Ella introdujo el cañón de la nueve milímetros en la boca de Umbrío y, durante una fracción de segundo, en aquel terrible semblante apareció una expresión de profunda sorpresa. Después apretó el gatillo.
Richard Umbrio voló, literalmente, por los aires, antes de desmoronarse como un peso muerto sobre ella.
Por fin ella rompió a llorar.
Bobby apartó el cadáver y la rodeó con el brazo para acunarla contra su pecho.
—Shhhh —murmuró—. Shhhh, ya ha acabado todo. Todo está bien. Ya estás a salvo, Cat. Ya estás a salvo.

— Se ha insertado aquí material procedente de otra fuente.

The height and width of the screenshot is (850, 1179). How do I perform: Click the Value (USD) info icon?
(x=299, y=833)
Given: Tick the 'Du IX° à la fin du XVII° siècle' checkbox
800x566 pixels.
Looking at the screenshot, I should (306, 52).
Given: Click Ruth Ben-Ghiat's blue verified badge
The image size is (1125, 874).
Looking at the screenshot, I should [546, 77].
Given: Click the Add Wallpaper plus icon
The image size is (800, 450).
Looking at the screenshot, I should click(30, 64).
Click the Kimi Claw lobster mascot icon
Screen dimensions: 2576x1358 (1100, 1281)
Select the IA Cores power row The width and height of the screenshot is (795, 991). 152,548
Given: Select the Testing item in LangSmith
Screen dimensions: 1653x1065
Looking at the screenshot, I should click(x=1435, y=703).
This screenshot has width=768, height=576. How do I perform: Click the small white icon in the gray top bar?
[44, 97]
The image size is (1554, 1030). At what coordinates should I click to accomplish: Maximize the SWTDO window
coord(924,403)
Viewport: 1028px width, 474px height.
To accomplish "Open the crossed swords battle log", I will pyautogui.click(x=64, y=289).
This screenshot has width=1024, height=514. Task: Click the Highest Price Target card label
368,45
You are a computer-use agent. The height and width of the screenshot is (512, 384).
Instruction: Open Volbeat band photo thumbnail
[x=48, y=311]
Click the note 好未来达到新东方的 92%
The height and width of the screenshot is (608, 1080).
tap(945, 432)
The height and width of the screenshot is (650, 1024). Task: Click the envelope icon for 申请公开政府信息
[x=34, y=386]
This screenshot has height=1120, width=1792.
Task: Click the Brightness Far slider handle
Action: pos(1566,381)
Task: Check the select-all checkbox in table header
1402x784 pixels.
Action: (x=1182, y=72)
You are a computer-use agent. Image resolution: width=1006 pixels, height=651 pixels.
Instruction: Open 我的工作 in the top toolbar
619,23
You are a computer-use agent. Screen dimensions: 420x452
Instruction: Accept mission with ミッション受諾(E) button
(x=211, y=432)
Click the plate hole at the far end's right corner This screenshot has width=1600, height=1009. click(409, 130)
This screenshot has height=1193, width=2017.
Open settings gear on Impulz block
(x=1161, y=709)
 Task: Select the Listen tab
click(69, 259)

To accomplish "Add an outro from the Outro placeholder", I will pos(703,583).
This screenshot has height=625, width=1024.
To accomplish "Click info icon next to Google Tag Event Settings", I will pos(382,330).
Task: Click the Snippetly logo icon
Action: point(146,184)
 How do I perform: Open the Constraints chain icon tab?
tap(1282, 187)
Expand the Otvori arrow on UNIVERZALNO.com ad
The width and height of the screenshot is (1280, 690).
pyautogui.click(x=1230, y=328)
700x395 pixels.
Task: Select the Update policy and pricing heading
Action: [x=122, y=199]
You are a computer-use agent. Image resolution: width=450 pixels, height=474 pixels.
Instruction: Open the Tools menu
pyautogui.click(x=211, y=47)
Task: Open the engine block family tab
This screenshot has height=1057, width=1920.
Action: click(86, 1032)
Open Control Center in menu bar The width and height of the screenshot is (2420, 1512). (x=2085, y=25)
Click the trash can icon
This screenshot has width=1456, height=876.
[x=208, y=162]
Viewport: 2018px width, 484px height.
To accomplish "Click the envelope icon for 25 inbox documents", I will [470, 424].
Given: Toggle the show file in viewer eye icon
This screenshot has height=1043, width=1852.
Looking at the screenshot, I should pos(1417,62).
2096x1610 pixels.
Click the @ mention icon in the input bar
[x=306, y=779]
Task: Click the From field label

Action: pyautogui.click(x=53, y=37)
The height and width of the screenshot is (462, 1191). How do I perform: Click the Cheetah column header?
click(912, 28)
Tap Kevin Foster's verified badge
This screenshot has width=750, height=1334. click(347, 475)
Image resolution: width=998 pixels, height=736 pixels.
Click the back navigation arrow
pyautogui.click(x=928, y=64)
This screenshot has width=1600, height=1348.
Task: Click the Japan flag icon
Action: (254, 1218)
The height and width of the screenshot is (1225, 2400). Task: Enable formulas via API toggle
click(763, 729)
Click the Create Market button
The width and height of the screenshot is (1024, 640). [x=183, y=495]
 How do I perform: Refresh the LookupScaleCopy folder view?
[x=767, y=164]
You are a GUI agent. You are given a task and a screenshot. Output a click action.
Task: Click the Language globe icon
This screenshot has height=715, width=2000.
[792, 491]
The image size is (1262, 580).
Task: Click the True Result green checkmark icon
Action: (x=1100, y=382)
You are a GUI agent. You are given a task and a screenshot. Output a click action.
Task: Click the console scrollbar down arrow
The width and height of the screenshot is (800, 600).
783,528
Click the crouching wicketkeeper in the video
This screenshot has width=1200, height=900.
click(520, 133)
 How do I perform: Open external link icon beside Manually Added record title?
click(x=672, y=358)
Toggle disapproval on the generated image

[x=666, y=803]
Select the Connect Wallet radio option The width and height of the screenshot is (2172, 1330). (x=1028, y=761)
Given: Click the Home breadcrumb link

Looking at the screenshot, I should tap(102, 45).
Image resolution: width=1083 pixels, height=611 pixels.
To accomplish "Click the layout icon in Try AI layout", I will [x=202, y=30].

Pero aquello no se había acabado. No para ella. Para una mujer como ella, jamás acabaría. Todavía había demasiadas cosas que Bobby, simplemente, desconocía.
Se entregó al llanto, sintiendo cómo resbalaban por su cara las primeras lágrimas auténticas que derramaba en su vida. Bobby le acarició el pelo, y ella lloró con mayor desconsuelo porque sabía, mejor que él, que aquello era tan solo el principio del fin.
Llegó la policía y también los encargados de la seguridad del hotel. Irrumpieron por la puerta en una avalancha de placas policiales, armas y órdenes impartidas a voces. En contraste, Bobby entregó en silencio su pistola a D. D., que también cogió la nueve milímetros de Catherine. El personal sanitario se hizo cargo del juez y prestó los primeros auxilios al hombro de Bobby. Los ayudantes del forense se llevaron a Harris y a Umbrio.
Todavía estaban haciendo inventario de los daños cuando por fin un policía de uniforme encontró a Nathan. El pequeño apareció en el pasillo, estrechando contra su pecho a un cachorrito todo arrugado, y miró hacia Catherine, a la que habían obligado por la fuerza a quedarse sentada en el sofá pese a sus ruegos de que le permitiesen buscar a su hijo.
—¿Mamá? —exclamó con nitidez en medio de la penumbra.
Catherine se puso de pie y fue hacia su hijo con los brazos abiertos. Nathan soltó al cachorro y corrió a su encuentro.
—Mami —dijo Nathan, apoyando la cabecita en su hombro.
Bobby los observó sonriente. Después, D. D. terminó de leerle sus derechos y se lo llevó de allí.